═════ Document excerpt
Are you feeling bloated lately? Does your stomach feel like it’s about to burst? Don’t worry, you’re not alone. Bloating is a common problem that affects millions of people around the world. While there are many factors that lead to your gassy stomach or other digestive system diseases, one of the most common causes of bloating is the food we eat. In this article, we’ll take a look at 15 trigger foods that cause bloating so you can make more informed choices about what you put on your plate.
Beans and legumes, such as rajma, chana and moong dal, are excellent sources of fiber and protein, but they can also cause abdominal bloating. This is because they contain complex sugars called oligosaccharides, which our bodies find challenging to digest properly. When these sugars remain undigested, they can ferment in the large intestine, leading to gas production and bloating.
To minimize the chances of bloating while enjoying your favourite home made recipes like rajma, chana or dal chawal, here are a few tips:
- Do not overeat! We know your love for dal chawal is real, but you MUST consume your favourite dals in moderation to reduce the risk of bloating.
- Don’t forget to soak your beans/legumes for a long time(preferably several hours). The soaking process helps break down some of the complex sugars, making them easier to digest.
- Cook dal, chana, rajma and other beans thoroughly until they become soft and tender(check for a mushy texture). Proper cooking breaks down the complex sugars further, making them more digestible. You can also add a pinch of hing or ajwain while cooking, as they are known to aid in digestion and reduce gas formation. Additionally, cumin and fennel seeds are great for digestion, ensure you add them to your recipe!
- To minimize bloating, pair your beans and legumes with other foods that can aid in digestion. For example, you can prepare a wholesome dal with a wide variety of lentils, leaves like spinach/methi or spices like ginger, that are known to do wonders to your digestive system. A lesser known tip is, to grate some amla into the cooker before boiling your dal. Amla is rich in Vitamin C, improves immunity and is known to curb stomach issues. Plus, it adds a tangy flavour to your dal too! However, if you like your dal as is, you can consider adding other digestion aids to your meal, such as salads/sides of veggies like cucumber or papaya.
While these veggies are great sources of vitamins and minerals, they can cause bloating due to their high fiber content. Fiber is an essential component of a healthy diet as it promotes regular bowel movements and supports digestive health. However, when consumed in excess or by individuals with sensitive digestive systems, it can lead to bloating.
The reason behind this is that fiber is not completely broken down and absorbed by the body. Instead, it passes through the digestive tract relatively intact, adding bulk to the stool and promoting healthy bowel movements. However, the breakdown of fiber by bacteria in the large intestine produces gas as a byproduct. This gas can accumulate in the digestive system, leading to bloating, discomfort, a gassy stomach and even flatulence.
Pro tip: Eat them in small quantities and ensure you cook them thoroughly.
Dairy products like milk, cheese, and yogurt are high in lactose, a sugar which many people have difficulty digesting. Lactose intolerance happens when your body doesn’t have enough of an enzyme called lactase which is responsible for breaking down lactose- the sugar found in dairy products. Without lactase, lactose doesn’t get broken down properly and just hangs out in your system.
══════════
Task statement: List every dairy product that the text on foods that cause bloating names as high in lactose.
═════ Data extracts
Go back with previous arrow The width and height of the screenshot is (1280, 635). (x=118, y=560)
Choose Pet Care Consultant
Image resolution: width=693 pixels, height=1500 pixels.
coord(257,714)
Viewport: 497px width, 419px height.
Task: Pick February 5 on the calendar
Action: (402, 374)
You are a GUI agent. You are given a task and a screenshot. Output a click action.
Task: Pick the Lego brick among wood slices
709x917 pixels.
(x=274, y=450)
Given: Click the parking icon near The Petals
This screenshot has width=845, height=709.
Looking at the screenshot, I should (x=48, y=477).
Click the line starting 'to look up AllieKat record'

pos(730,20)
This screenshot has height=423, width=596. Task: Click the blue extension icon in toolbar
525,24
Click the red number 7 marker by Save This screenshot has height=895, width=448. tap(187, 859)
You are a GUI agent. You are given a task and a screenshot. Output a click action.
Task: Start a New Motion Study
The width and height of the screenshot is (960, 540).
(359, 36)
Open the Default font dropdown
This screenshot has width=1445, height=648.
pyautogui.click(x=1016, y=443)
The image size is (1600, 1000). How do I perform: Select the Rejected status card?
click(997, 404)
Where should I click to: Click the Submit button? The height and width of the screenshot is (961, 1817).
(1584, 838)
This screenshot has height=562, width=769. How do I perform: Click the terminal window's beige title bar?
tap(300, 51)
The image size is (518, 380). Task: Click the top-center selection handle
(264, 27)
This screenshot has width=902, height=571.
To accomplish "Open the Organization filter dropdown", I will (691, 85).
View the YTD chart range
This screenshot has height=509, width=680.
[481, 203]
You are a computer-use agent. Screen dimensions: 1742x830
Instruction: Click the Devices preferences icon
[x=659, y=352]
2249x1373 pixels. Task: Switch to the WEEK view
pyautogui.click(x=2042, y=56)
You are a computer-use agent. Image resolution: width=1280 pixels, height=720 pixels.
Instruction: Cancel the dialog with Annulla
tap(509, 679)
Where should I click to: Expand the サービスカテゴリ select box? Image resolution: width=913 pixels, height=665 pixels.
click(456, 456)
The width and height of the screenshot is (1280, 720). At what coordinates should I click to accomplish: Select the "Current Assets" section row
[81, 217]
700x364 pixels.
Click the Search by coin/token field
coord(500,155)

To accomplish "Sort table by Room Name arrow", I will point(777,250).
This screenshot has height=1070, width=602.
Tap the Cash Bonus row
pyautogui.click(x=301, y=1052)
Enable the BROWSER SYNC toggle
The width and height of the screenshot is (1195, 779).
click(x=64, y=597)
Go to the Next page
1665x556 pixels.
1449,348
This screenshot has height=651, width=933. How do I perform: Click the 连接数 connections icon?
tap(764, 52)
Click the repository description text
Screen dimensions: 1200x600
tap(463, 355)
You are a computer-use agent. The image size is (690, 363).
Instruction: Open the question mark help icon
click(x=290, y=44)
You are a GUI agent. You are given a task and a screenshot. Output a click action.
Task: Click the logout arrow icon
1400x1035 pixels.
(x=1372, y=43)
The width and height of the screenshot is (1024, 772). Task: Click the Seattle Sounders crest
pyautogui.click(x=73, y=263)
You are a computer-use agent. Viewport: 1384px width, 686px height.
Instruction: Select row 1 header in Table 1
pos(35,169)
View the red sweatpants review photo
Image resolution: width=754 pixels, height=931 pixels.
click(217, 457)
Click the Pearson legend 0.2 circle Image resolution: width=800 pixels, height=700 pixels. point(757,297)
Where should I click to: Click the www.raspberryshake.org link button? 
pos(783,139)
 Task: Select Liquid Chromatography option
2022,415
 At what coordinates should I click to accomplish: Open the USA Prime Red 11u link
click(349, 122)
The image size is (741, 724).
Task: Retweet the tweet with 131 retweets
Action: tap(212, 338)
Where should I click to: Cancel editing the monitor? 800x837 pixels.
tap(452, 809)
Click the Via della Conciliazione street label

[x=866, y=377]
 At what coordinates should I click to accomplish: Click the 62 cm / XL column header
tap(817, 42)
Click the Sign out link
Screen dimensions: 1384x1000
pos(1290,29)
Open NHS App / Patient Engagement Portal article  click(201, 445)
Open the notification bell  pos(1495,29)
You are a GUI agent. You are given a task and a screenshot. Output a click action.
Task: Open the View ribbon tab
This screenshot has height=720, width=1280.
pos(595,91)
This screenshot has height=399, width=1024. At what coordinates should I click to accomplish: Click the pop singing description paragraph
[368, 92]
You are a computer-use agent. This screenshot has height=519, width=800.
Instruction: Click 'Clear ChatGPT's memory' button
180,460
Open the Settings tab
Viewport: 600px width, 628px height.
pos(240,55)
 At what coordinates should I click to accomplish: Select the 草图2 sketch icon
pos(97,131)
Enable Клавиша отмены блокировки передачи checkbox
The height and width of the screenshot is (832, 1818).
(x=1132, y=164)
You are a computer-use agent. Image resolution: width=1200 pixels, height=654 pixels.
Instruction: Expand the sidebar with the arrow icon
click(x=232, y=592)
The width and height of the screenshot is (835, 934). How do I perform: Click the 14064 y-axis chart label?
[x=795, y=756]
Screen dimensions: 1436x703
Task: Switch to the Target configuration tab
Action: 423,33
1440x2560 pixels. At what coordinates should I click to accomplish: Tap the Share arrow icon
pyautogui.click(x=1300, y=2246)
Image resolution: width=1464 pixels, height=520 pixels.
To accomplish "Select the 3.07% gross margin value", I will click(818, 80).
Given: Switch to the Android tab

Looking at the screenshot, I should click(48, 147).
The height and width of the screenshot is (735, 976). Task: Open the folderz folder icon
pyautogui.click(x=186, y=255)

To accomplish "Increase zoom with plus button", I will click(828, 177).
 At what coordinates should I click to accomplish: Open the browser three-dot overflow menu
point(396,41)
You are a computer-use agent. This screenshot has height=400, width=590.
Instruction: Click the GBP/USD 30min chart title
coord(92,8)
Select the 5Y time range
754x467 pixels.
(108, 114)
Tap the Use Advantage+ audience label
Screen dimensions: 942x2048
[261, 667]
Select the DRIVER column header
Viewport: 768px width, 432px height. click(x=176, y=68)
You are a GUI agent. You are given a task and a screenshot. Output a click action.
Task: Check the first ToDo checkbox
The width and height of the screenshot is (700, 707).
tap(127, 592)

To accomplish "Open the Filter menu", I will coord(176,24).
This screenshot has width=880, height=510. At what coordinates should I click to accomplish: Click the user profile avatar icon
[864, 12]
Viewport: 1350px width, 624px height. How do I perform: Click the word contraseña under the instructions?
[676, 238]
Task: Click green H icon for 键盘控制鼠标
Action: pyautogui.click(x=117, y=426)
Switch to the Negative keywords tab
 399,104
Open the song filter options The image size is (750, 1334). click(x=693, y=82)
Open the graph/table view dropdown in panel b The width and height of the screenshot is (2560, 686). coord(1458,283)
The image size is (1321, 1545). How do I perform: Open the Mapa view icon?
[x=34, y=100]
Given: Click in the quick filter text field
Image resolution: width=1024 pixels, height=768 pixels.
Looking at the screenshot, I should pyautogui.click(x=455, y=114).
══════════
Response to this task: Milk, cheese, and yogurt.